## Table of Contents
1. Install and Setup Airflow
2. Make Directories
3. Tensorflow Extended Module Files
4. Migrate Baseline Data
5. Create Airflow Pipeline File
6. Continuous Training


The goal of this notebook is to walkthrough a TFX pipeline orchestrated using Airflow. Since we prototyped the pipeline in the interactive pipeline, we can reuse a lot of the components to complete the pipeline.

In [None]:
import os

## 1. Install and Setup Airflow
To install Airflow, we need to define the location of Airflow and we can install it with pip.

In [None]:
export AIRFLOW_HOME=~/airflow
pip install apache-airflow

Once Airflow is installed, we need to initialize the Airflow database. Out of the box, Airflow will work with SQLite.

In [None]:
airflow initdb

The usual Airflow setup consists of an Airflow scheduler and web server. The scheduler is responsible for coordinate the tasks while the web server provides a user interface to interact with the tasks.

● Data provided:
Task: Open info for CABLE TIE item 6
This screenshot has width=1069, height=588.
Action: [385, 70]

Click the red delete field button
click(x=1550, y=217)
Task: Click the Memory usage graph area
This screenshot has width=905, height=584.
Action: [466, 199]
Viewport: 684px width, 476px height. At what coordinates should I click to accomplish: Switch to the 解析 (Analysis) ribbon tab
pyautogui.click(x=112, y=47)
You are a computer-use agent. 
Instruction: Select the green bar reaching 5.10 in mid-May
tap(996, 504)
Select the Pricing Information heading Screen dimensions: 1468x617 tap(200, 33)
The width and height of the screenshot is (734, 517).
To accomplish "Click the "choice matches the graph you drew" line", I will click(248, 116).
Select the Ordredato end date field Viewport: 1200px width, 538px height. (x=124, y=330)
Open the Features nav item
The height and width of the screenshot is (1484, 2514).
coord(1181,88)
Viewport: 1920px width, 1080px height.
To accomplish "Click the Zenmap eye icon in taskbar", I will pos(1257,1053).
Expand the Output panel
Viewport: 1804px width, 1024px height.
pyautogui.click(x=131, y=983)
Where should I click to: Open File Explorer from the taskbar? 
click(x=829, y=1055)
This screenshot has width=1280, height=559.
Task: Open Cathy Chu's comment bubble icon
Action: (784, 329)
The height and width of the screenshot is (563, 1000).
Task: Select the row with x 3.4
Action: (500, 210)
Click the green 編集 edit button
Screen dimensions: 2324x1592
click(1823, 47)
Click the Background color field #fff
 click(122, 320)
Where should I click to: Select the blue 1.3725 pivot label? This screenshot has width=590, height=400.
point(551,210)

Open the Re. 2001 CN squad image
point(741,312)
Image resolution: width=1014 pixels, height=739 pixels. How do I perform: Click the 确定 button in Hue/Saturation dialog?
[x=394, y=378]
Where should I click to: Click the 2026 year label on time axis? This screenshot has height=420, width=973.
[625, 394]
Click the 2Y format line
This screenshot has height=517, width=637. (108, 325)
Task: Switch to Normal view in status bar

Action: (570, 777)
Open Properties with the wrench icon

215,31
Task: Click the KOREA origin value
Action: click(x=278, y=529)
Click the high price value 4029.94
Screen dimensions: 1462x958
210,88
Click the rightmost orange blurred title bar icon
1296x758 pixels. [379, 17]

● Challenge 1:
Translate this sentence from the Airflow setup notebook into Spanish: "Out of the box, Airflow will work with SQLite."
● Challenge 2:
Answer these questions from the Airflow setup notebook:
(a) What command initializes the Airflow database?
(b) What tool is used to install Airflow?
(c) What does the Airflow web server provide?

● Exercise response 1:
De forma predeterminada, Airflow funcionará con SQLite.

● Exercise response 2:
(a) airflow initdb
(b) pip
(c) A user interface to interact with the tasks.